Division of Asthma, Allergy and Lung Biology, MRC Centre for Allergic Mechanisms in Asthma, King's College London, London, UK.

Published: February 2016

Background: Children with sickle cell disease (SCD) often have obstructive lung function abnormalities which could be due to asthma or increased pulmonary blood volume; it is important to determine the underlying mechanism to direct appropriate treatment. In asthmatics, exhaled nitric oxide (FeNO) is elevated. FeNO, however, can also be raised due to increased alveolar production. Our aim, therefore, was to determine if airway or alveolar NO production differed between SCD children and ethnic and age-matched controls.

Methods: Lung function, airway NO flux and alveolar NO production, and effective pulmonary blood flow were assessed in 18 SCD children and 18 ethnic and age-matched controls.

Results: The SCD children compared to the controls had a higher respiratory system resistance (P = 0.0008), alveolar NO production (P = 0.0224), and pulmonary blood flow (P < 0.0001), but not airway NO flux.
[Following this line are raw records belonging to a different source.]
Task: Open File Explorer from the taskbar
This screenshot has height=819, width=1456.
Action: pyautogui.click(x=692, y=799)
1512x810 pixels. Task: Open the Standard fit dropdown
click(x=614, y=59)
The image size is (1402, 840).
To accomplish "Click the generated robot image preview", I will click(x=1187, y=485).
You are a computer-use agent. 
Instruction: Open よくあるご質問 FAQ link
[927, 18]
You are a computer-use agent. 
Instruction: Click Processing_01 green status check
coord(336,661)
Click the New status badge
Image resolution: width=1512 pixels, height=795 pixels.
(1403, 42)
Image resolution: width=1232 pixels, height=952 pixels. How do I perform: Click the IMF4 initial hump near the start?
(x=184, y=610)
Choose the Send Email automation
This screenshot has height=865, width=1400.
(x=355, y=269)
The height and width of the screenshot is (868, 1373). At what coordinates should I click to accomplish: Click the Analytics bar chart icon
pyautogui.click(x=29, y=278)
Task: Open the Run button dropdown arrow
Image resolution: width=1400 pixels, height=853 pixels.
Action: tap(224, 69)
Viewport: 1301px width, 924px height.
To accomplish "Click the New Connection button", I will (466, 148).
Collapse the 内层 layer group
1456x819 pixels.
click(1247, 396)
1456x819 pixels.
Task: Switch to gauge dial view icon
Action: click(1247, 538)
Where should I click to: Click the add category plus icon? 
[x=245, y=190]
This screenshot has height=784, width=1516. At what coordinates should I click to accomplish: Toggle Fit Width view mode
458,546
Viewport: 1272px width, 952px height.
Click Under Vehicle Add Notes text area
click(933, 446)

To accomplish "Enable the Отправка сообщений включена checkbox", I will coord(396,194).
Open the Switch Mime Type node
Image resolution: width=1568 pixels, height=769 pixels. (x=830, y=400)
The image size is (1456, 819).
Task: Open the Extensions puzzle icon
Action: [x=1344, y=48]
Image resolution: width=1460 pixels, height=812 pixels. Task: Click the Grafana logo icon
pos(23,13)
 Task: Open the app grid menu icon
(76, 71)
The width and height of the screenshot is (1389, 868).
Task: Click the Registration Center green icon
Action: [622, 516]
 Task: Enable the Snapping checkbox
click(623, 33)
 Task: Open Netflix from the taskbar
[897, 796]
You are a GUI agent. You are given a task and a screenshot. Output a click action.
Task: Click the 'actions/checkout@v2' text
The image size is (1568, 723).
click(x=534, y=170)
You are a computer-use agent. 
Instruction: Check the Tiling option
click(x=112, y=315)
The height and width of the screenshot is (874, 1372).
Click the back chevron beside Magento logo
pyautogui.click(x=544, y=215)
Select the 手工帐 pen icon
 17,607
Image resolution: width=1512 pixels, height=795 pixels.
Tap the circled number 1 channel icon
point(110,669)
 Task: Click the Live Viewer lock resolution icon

There was no significant correlation between FeNO and respiratory system resistance in either group, but in the SCD children, there were correlations between alveolar NO production (P = 0.0006) and concentration (P < 0.0001) and pulmonary blood flow.

Conclusion: Airway NO flux was not elevated in the SCD children nor correlated with airways obstruction, suggesting that airways obstruction, at least in some SCD children, is not due to asthma.